- _TASK 1_
In the forum post about variant filtering, list each numbered step of the decision tree example together with its number.
- _TASK 2_
Extend the forum post about variant filtering, starting after its final sentence.

- _DOCUMENT EXTRACT_
============================================================

Hello everyone!
I've been doing some variant analysis and this includes some manual curation and step filtration for specific scores.
For example, in a decision tree:
Filter rare (1) | filter (impact is high) or (impact is moderate) (2) | | filter (clinvar_sig matches pathogenic) (3) filter ( clinvar_sig matches benign) (4)
And so on. I've been doing this manually by generating the filtered files and refiltering from that new file, which accelerates the filtering step because the number of samples and variants are reduced with each step. So for example, VCF file on step 3 is named 1_2_3_VCF because it has been though those steps. Accordingly, step 4 is named 1_2_4_VCF
But this has the problem that some files will contain some different samples, but not all different, with the same or different variants. In turn, this makes so I can't merge files with 400k samples with bcftools or, in fact, most tools.

============================================================

- _SOURCE MATERIAL_
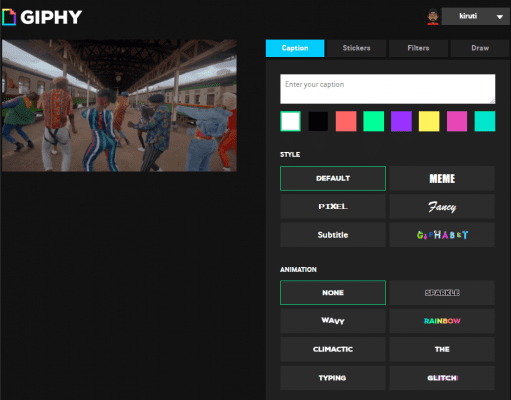Click the GIPHY logo icon
Screen dimensions: 511x400
[x=9, y=17]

============================================================

- _TASK RESULT 1_
(1) Filter rare
(2) filter (impact is high) or (impact is moderate)
(3) filter (clinvar_sig matches pathogenic)
(4) filter (clinvar_sig matches benign)

- _TASK RESULT 2_
Now I'm trying to do a way of flagging the variants with step names instead of doing steps based on previous steps.
So my question is:
Is there a way to make ensembl filter to flag variants in a custom field, then do another filter round in the same vcf file? The result would be -> filter rare = tag variants with 1, filter impact = tag variants with 2. If there is a variant in both steps, it would be tagged 1,2 for example.
Or maybe there is a better way of doing this that I have not thought before?